Inhibition of dihydropteridine reductase from human liver and rat striatal synaptosomes by apomorphine and its analogs

Dihydropteridine reductase from human liver and rat striatal synaptosomes is noncompetitively inhibited by apomorphine and its analogs. The Ki or I50 values are in the range of 0.6 to 2.9 microM for R-(-)-apomorphine, R-(-)-and S-(+)-2, 10, 11-trihydroxyaporphine, R-(-)-norapomorphine, R-(-)-N-hydroxyethylnorapomorphine, R-(-)-2,10,11-trihydroxy-N-n-propylnoraporphine, R-(-)- and S-(+)-N-n-propylnorapomorphine, and R-(-)-N-chloroethylnorapomorphine; and 13 to 151 microM for R-(-)-2,11-dihydroxy- 10-methoxyaporphine, R-(-)-apocodeine, and S-(+)-bulbocapnine.
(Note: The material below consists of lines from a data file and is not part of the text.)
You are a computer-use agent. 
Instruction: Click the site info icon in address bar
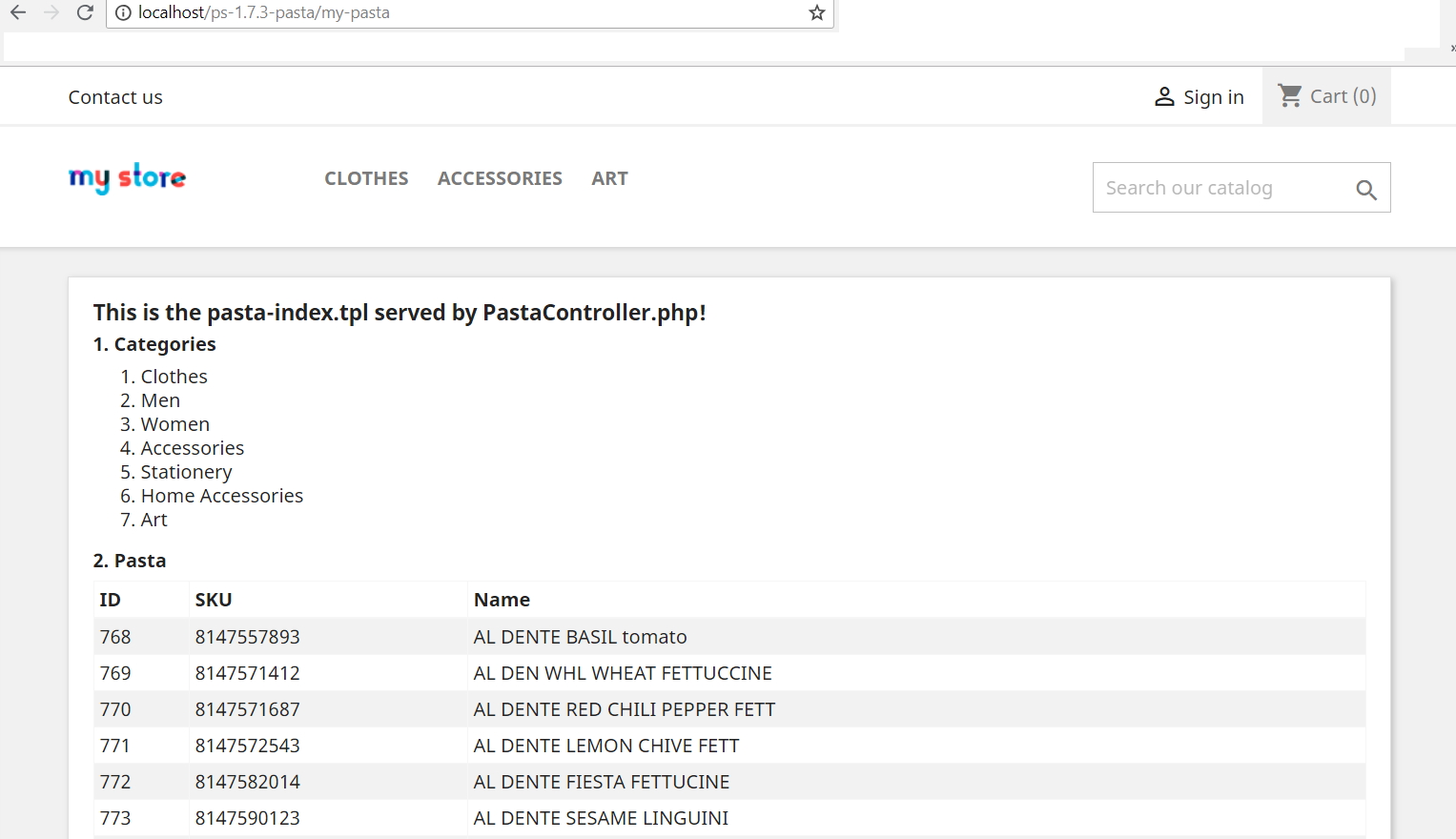click(x=122, y=12)
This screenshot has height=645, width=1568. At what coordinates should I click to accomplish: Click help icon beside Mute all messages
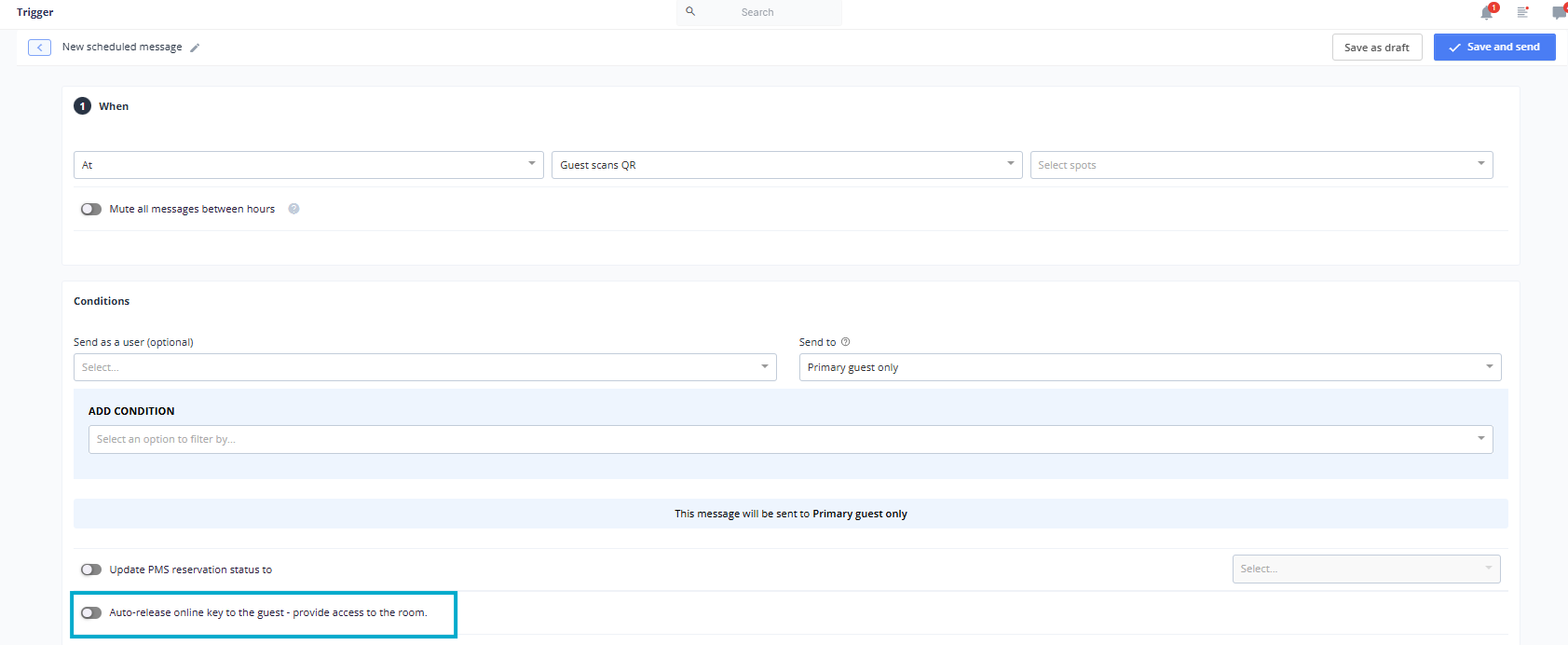293,209
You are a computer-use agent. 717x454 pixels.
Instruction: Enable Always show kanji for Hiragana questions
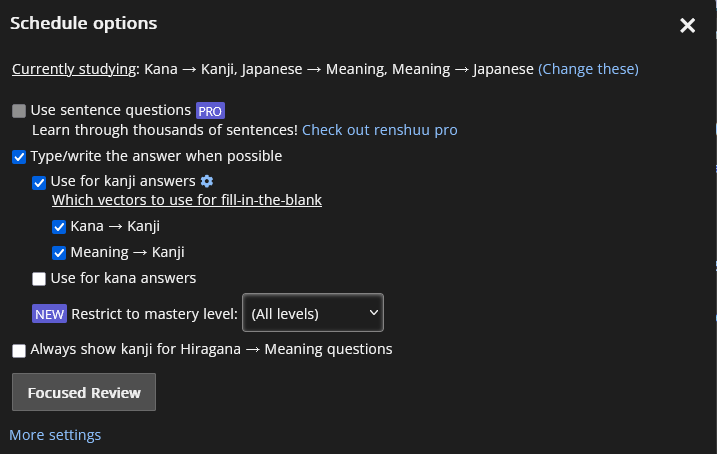19,351
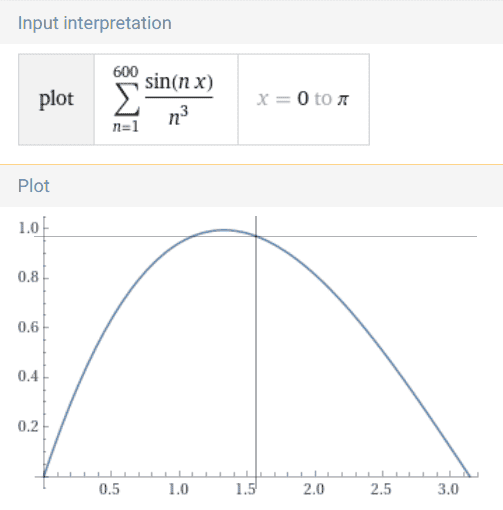The image size is (503, 510).
Task: Click the 2.0 x-axis label
Action: [x=314, y=490]
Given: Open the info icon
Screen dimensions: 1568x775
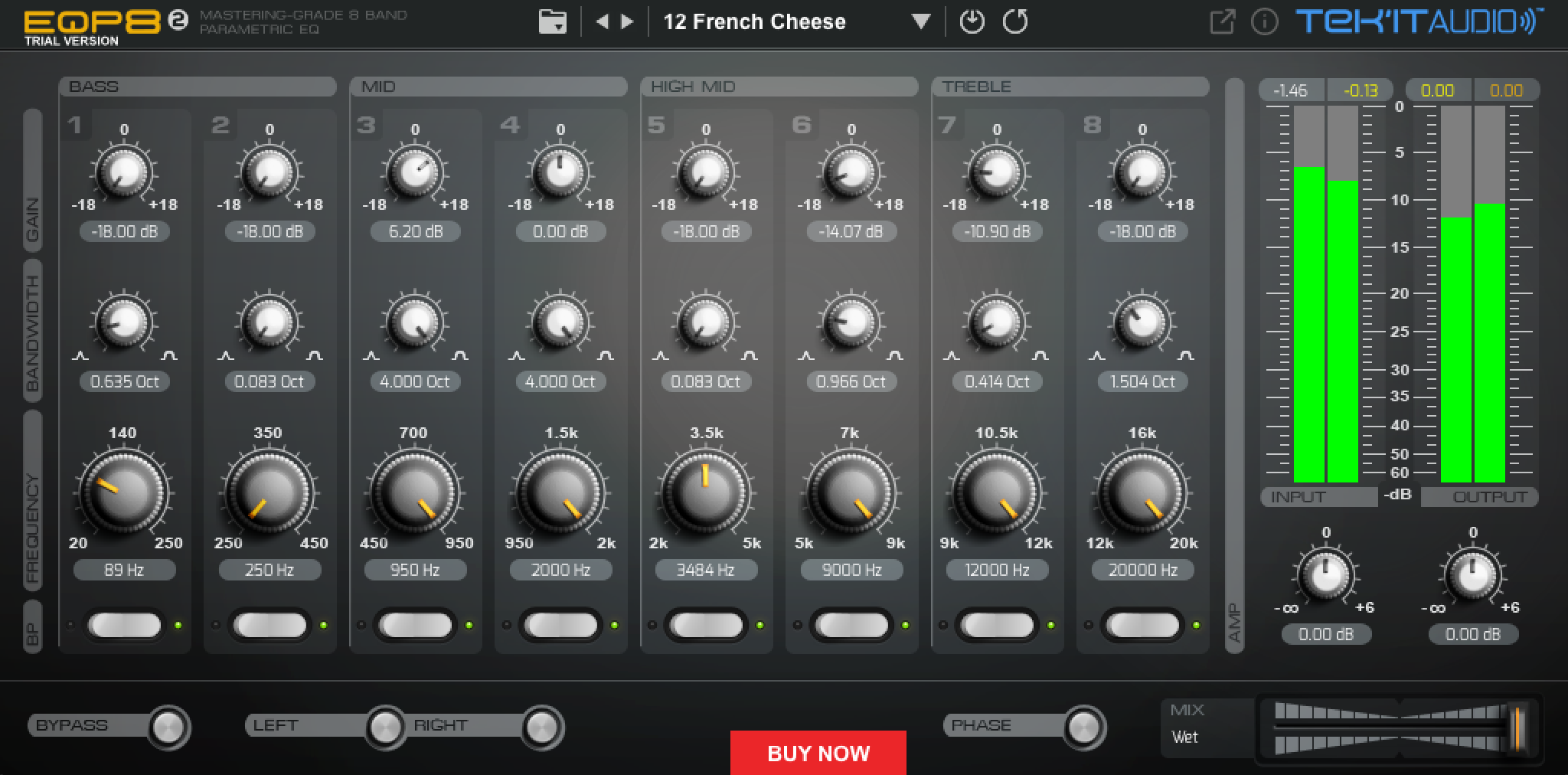Looking at the screenshot, I should tap(1264, 21).
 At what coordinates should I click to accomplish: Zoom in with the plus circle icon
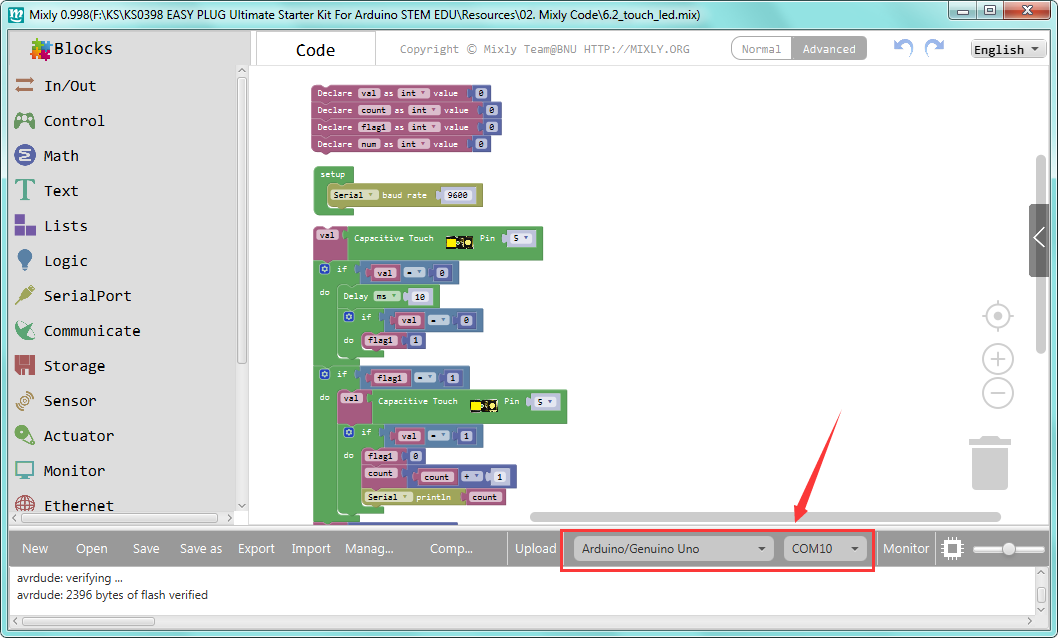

Structure-activity studies reveal that 10,11-dihydroxy substitution of the D ring of apomorphine is required for the inhibitory effectiveness of these aporphines. Methylation of the 10-hydroxy group reduces, whereas the 2-hydroxyl substitution of the A ring enhances, their inhibitory potency. N-Alkylation variably affects the inhibitory potency of aporphines. In addition, S-(+)-enantiomers of aporphines and dopaminergic antagonists are equally potent as inhibitors of this enzyme, as compared to the corresponding R-(-)-enantiomers and other aporphine agonists. Haloperidol (0.1 to 10 microM) failed to reverse the enzyme inhibitory effectiveness of apomorphine when it was incubated with intact rat striatal synaptosomes prior to or after the addition of apomorphine (0.5 to 1 microM). These results suggest that the inhibitory effects of apomorphine and its analogs against this enzyme are not mediated by their stimulation of dopamine autoreceptors. Since dihydropteridine reductase is required in vivo for the hydroxylation of tyrosine, the inhibition of this enzyme by apomorphine may represent one of several mechanisms by which apomorphine inhibits catecholamine synthesis.